A la cinémathèque, dans le cadre de la rétrospective intégrale consacrée au cinéaste

 

Quand ?

Lundi soir

 

Avec qui ?

Seul

 

Et alors ?

 

All the marbles (Deux filles au tapis en VF) est tout proche de ce qui peut se faire de mieux comme point final à une carrière de réalisateur. Surtout quand le
réalisateur en question est Robert Aldrich, dont toute la filmographie a été placée sous le signe de la pure énergie dévastatrice et du refus de tout ce qui est établi – l’ordre, le tact, le bon
goût, les convenances. Pour détourner un célèbre vers du poète T.S. Eliot : He ended not with a whimper, but with a bang.

 

Pour poursuivre dans la grille de lecture « film-testament », on peut de plus voir en filigrane du personnage de Harry, le manager joué par Peter Falk, une évocation de la figure de
l’auteur-réalisateur aux prises avec le système hollywoodien (qui n’a jamais pardonné à Aldrich Le grand couteau et sa satire véhémente). Harry tente de vendre la performance proposée par les deux perles du catch féminin qu’il a sous son
aile, les California Dolls, sur leurs qualités propres et à rebours des formules prisées par les promoteurs : la beauté contre la vulgarité, la technique contre la tricherie, en bref la
qualité contre la médiocrité. Les succès d’estime et les sèches fins de non-recevoir constituent la routine du trio le long des routes du pays qu’ils parcourent en long, en large et en travers en
quête de quelques centaines de dollars… aussitôt dépensés pour aller honorer le contrat suivant. En bout de course, ils décident de prendre l’establishment à son propre jeu en
dupliquant, pour un combat de prestige contre les championnes en titre, toutes ses techniques en plus excessif, outrancier : prostitution, costumes et mise en scène clinquants, séduction
putassière du public, mépris des règles du combat. La stratégie rappelle fortement celle appliquée par Aldrich à la fin des années 1960 pour décrocher des succès commerciaux au nez et à la barbe
d’Hollywood – Qu’est-il arrivé à Baby Jane ?, Les douze salopards.

Lequel Aldrich reproduit en quelque sorte une fois de plus la manœuvre dans …All the marbles, en donnant à nous spectateurs ce que nous attendons, à travers cette séquence finale
absolument renversante, doublée d’une éclatante revanche des héros sur leur sort.

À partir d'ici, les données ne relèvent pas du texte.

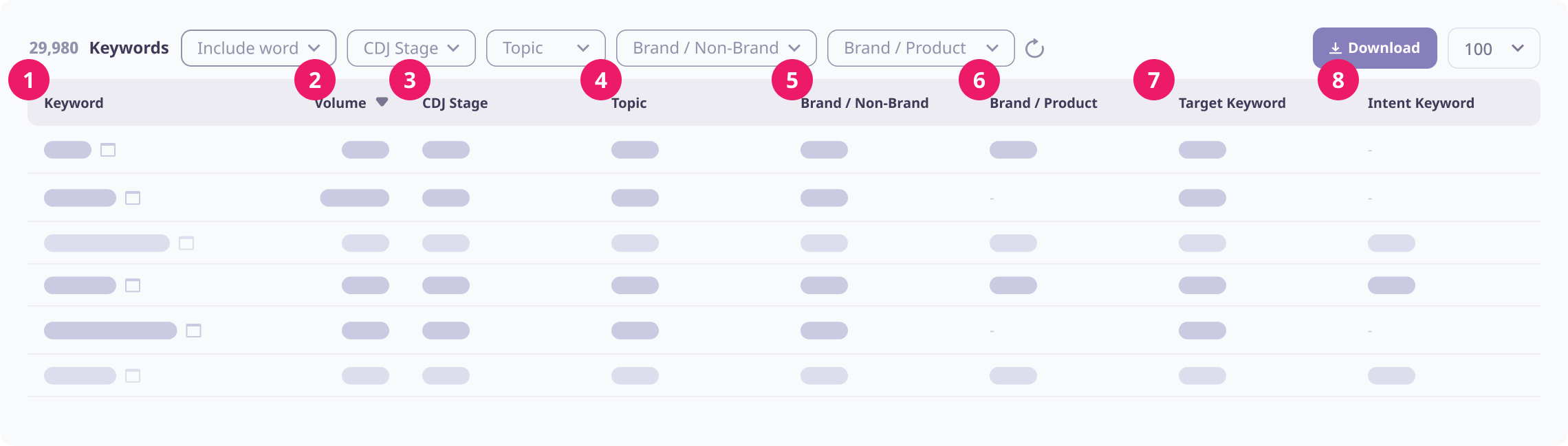This screenshot has height=446, width=1568.
Task: Open SERP preview icon in third keyword row
Action: coord(186,243)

En quelque sorte seulement car il aurait fallu, pour que la manipulation soit pleinement avérée, que le scénario
ait auparavant joué sur la corde sensible et sur l’apitoiement à l’égard des personnages. Or il n’en est rien, Aldrich déroulant son récit avec évidence et immédiateté, sans calcul. Les scènes
sont courtes, le rythme soutenu, la musique discrète, et le thème à fort potentiel casse-gueule qu’est le catch féminin est traité aussi frontalement qu’il est possible de le faire. Le
climax de …All the marbles en appelle dès lors plus à nos tripes qu’à nos sentiments, et vise principalement (uniquement ?) à nous projeter hors de nos sièges sous
l’effet de la furie qui éclate à l’écran pendant une bonne dizaine de minutes. Le but d’Aldrich est purement spectaculaire.

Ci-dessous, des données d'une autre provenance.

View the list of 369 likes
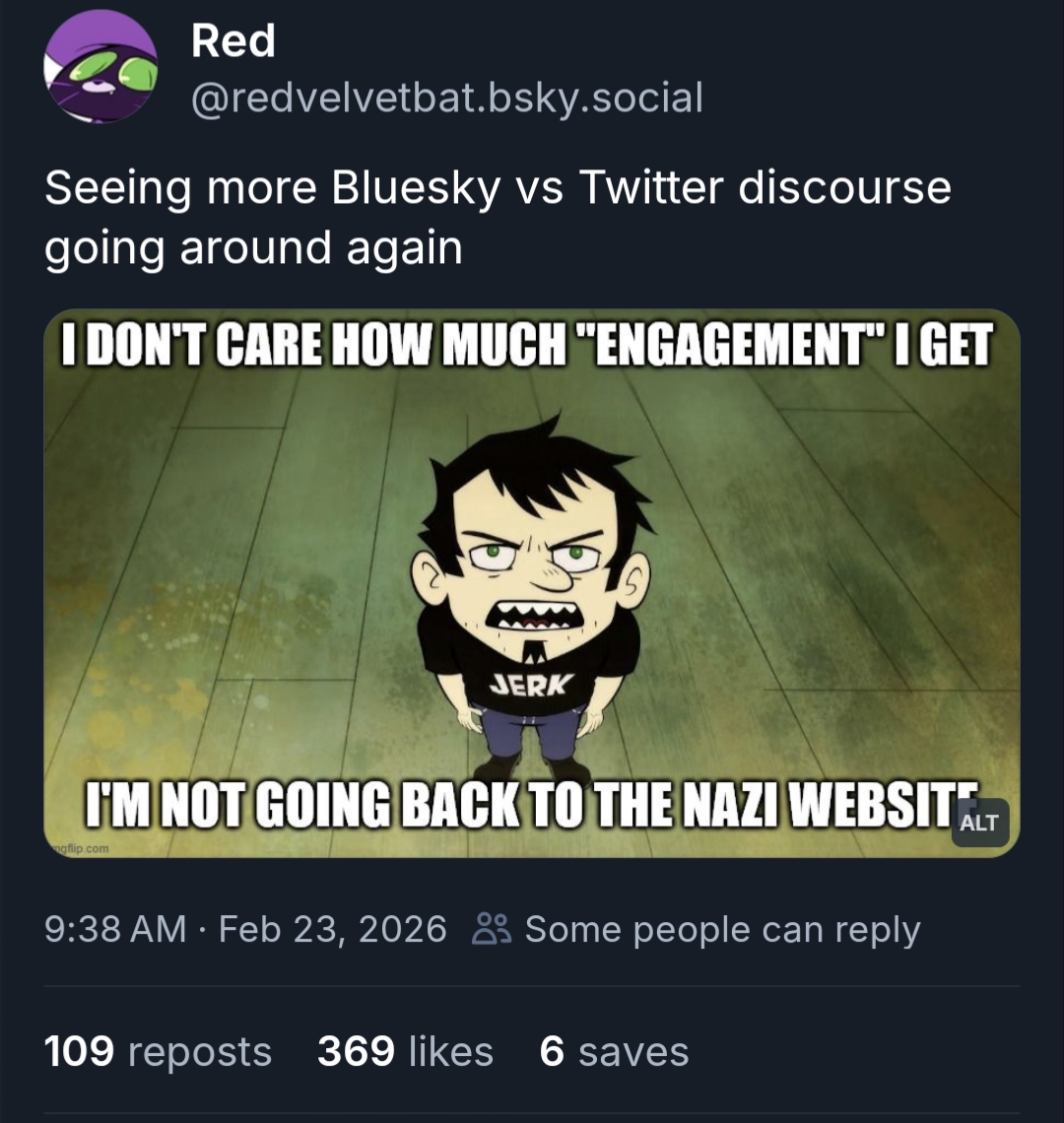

En cela, et même s’il n’a à ce jour pas encore été explicité comme tel, on ne serait pas surpris que …All the marbles fasse partie des films de chevet de Quentin Tarantino. Une filiation certaine existe en effet entre ce
long-métrage et l’œuvre de ce dernier : personnages de femmes fortes et d’hommes hypocrites qui ont en commun de ne pas peser grand-chose dans la société, plongée au fin fond des USA,
plaisir des joutes verbales ciselées, sujet improbable, digressions comiques savoureuses (la soirée à la table de craps, la catcheuse « Big Mama »)… et donc, grand feu de joie final où
toute l’ardeur contenue jusque là explose d’un seul coup et n’en finit plus d’embraser la pellicule – exactement comme dans, tiens donc, Inglourious Basterds. Tarantino est le digne successeur
d’Aldrich en matière d’efficacité et d’exubérance du récit cinématographique.

« We want the Dolls !!! »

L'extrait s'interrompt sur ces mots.